Notas de viaje es un libro publicado en 1895, pero las experiencias narradas datan de 1892, año en que Ricardo Palma viajó a España. Por supuesto, para ir y venir de la península ibérica, había que pasar por la isla de Cuba. La estadía en Cuba, según cuenta el autor de Tradiciones Peruanas, fue breve pero intensa. Nótese que Palma visita Cuba al regresar de España, fortalece los lazos que lo unen con escritoras y escritores cubanos, y hace una valoración del clima político en el cual está inmerso el estamento intelectual habanero. El compromiso del insigne escritor peruano con la causa de Cuba, se hace evidente en estos párrafos memorables.



EN LA HABANA

I

Después de cuatro horas de permanencia en San Juan de Puerto Rico, ciudad de aspecto triste y en que sólo la Catedral me pareció notable edificio, regresé al Santander, que, a pocos minutos de pisar su cubierta, zarpó con rumbo a la Habana. Fué en una serena tarde de mayo, cuando después de pasar frente a los bien artillados castillos del Morro y la Cabaña, ancló el vapor en la espaciosa y no muy abrigada bahía.

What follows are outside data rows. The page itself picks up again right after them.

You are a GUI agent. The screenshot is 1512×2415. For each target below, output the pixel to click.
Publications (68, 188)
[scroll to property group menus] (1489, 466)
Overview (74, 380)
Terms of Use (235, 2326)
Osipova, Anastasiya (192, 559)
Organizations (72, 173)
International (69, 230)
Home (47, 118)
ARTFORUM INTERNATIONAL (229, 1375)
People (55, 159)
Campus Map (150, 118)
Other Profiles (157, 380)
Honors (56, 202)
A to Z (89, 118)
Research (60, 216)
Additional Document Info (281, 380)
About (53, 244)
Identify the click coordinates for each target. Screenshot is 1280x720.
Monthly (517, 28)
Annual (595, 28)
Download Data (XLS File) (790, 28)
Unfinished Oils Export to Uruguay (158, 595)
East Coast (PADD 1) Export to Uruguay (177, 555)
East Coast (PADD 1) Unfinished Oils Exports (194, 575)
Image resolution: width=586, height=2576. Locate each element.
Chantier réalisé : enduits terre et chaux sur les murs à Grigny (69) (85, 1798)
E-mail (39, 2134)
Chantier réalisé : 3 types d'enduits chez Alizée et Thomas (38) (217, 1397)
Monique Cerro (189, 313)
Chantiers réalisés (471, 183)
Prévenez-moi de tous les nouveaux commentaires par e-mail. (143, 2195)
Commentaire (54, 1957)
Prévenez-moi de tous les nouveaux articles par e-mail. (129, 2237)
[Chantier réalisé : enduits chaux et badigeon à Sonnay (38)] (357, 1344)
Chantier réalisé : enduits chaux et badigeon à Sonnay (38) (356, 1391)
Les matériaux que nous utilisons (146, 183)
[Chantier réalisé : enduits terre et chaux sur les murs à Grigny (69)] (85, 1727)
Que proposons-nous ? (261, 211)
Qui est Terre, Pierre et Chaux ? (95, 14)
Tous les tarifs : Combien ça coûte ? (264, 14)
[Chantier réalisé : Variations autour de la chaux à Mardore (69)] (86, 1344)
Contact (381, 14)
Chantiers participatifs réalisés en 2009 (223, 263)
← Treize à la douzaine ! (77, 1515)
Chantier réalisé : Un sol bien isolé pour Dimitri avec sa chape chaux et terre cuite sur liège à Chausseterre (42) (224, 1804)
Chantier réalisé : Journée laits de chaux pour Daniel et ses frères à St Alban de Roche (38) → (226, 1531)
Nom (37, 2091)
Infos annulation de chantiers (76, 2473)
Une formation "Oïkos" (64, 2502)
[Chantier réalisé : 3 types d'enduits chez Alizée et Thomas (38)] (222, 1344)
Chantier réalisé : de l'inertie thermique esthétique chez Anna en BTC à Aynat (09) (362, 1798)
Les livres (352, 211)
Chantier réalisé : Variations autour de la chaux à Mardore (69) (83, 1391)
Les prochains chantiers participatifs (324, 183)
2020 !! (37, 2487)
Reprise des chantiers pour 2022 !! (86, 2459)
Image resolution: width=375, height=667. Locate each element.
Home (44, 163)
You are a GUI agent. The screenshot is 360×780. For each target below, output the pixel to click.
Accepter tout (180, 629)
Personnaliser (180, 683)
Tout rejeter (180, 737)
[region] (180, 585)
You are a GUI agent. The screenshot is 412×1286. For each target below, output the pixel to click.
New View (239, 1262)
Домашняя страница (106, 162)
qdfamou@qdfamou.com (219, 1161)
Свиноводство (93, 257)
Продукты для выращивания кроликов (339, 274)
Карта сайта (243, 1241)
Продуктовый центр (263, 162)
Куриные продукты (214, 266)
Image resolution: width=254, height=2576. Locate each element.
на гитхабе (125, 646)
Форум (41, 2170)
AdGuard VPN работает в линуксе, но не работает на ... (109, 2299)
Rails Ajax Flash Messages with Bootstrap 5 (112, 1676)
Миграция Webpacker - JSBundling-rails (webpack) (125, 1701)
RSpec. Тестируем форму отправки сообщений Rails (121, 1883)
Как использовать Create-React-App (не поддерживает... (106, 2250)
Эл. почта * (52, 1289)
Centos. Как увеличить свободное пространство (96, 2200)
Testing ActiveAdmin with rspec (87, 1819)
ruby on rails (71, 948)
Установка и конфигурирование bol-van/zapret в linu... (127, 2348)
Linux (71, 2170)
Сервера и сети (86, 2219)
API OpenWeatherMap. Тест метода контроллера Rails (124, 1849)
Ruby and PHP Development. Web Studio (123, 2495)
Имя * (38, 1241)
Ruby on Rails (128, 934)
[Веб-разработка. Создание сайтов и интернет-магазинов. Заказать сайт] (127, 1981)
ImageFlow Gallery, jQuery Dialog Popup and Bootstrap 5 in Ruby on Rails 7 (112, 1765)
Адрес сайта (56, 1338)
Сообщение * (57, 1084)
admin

La Habana, fundada en 1519, esto es, dieciséis años antes que Lima, ocupa una área doble a la de ésta, y casi la duplica, en población. La parte nueva es formada por calles anchas y rectas; pero la antigua, en la que se encuentran las calles del Obispo, de O'Reilly y otras de animación comercial, es de callejuelas moriscas y mal delineadas.

En la plaza de Armas, que es pequeña e irregular, se encuentra el Palacio que, aunque costó un millón de duros y veinte años de fábrica, vale poco como edificio; y frente a él está situado el Templete, capillita de cinco metros cuadrados, levantada en el lugar en que, según la tradición, se celebró por los conquistadores la primera misa. Es algo así como nuestra capillita del Puente, si bien la de la Habana está mejor cuidada, y luce tres lienzos de algún mérito artístico.

El palacio se ha construido en el sitio que ocupó la primitiva Catedral. En 1741, un rayo produjo el incendio del navío Invencible, y la explosión del polvorín motivó el derrumbamiento del techo y de uno de los muros, a la vez que la destrucción de varios altares.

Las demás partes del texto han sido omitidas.